Effects of Cyclosporin on Kidney Glutathione Metabolism and Cytochrome P-450 in the Rabbit: Possible Implication of Eicosanoid Metabolism

Abstract

This study was designed to assess Cyclosporin A (CsA) nephrotoxicity in the rabbit-possibly a more sensitive species than the rat-and to explore the mechanism of this toxicity with special attention to glutathione metabolism disturbances and cytochrome P-450 level in the kidney. CsA given for three days at a daily dose of 50 mg/kg (s.c.) induced nephrotoxicity as assessed by histological abnormalities and by a significant increase in blood urea nitrogen and urinary enzyme activities: N-acetyl-beta-D-glucosaminidase and L-gamma-glutamyl-transferase.
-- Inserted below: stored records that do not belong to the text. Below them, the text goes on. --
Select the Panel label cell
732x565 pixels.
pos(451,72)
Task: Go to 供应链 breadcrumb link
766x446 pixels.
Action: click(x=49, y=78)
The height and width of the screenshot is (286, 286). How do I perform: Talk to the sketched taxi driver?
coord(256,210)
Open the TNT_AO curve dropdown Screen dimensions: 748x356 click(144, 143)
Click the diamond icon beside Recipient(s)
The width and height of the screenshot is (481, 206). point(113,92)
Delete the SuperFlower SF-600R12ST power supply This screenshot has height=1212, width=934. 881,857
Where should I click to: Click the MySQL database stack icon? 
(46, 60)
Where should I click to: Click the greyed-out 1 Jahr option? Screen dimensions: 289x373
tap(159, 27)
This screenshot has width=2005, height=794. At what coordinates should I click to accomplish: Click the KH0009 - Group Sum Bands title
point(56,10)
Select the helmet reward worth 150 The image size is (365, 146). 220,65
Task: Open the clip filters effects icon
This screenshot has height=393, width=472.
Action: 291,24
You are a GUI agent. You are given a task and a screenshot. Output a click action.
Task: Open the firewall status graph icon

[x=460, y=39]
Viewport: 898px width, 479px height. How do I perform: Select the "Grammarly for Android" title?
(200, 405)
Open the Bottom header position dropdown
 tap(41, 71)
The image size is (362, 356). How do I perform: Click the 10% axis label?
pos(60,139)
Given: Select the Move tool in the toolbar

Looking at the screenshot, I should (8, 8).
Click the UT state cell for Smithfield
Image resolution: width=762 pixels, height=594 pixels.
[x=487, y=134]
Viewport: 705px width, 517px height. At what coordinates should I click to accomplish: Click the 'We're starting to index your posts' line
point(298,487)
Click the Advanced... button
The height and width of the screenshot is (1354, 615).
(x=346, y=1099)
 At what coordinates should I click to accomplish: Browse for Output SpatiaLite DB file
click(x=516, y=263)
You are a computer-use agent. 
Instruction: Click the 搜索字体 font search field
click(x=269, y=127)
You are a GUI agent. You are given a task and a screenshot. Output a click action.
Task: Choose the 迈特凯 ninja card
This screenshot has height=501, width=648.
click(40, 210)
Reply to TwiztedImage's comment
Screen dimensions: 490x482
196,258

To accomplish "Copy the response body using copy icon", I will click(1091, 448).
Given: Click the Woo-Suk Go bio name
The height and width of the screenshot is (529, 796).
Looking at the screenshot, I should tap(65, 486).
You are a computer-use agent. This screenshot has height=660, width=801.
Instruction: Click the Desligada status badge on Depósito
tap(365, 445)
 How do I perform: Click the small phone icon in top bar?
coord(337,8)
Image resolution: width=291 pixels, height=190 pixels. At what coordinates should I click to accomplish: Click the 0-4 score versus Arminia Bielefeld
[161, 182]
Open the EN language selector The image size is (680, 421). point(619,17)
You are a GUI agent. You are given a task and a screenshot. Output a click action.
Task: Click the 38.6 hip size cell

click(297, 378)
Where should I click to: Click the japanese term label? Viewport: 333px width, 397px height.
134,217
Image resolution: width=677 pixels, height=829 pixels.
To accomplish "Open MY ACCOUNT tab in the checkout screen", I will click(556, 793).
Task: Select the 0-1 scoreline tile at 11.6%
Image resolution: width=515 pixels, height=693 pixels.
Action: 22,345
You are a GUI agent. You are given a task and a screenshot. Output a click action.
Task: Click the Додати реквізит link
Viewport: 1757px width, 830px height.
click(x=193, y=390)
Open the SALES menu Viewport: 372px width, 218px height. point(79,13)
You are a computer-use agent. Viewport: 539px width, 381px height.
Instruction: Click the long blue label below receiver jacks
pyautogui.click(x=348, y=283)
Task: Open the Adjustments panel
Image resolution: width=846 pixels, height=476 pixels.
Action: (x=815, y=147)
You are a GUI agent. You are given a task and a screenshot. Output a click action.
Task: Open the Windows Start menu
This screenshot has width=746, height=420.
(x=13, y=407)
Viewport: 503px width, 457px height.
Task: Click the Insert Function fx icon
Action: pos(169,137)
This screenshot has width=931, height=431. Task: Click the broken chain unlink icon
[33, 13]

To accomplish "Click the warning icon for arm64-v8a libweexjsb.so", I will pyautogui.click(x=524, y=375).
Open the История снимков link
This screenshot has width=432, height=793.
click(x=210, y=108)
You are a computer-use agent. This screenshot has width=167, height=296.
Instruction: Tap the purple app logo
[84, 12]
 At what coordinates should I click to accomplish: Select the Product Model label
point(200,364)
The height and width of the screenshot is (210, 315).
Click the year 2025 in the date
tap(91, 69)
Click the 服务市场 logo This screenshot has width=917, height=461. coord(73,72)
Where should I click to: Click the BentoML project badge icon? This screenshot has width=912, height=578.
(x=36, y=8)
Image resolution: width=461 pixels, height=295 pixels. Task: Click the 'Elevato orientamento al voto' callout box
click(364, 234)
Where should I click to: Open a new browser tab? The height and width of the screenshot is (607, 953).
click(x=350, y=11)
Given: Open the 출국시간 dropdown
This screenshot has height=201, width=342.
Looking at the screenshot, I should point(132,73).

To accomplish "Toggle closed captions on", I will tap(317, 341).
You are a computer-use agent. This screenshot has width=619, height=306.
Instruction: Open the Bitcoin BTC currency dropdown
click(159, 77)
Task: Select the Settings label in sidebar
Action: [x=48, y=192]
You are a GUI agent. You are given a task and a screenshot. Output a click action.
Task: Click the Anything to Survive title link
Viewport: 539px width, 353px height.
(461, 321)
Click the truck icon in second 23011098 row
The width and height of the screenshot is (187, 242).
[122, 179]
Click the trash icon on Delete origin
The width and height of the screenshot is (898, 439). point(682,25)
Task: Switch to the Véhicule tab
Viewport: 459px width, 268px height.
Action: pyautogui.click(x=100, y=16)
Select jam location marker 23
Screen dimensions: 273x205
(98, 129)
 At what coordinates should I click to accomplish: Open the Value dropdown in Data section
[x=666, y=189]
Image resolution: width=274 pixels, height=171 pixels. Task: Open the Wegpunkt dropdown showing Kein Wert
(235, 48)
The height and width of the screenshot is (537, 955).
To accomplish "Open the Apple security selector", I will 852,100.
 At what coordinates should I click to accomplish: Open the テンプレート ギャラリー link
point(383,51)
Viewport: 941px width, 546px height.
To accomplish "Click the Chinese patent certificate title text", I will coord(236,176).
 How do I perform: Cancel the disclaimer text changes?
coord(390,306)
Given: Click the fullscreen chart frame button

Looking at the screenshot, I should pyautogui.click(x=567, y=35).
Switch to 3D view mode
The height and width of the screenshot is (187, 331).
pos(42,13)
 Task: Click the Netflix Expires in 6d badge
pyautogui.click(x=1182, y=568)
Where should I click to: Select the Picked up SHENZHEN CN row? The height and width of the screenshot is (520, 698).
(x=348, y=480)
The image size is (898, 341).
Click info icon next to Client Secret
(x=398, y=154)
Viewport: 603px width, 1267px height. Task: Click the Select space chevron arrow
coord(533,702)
This observed renal injury was of the same order as that obtained in the rat. In addition, there was a significant increase in oxidized glutathione content (40%) while reduced glutathione level remained unchanged. Concurrently, there was a significant decrease in renal cortex glutathione reductase (49%) and to a lesser extent in glutathione peroxidase activities (16%) whereas that of glutathione-S-transferase was not modified. A significant increase in renal cortex cytochrome P-450 (3-fold versus controls) was also observed. The mechanism of CsA nephrotoxicity is to be related to a cytochrome P-450 induction. This event could induce the observed impairments in renal glutathione metabolism and Na+K(+)-ATPase activity, via a possible increase in eicosanoid metabolism.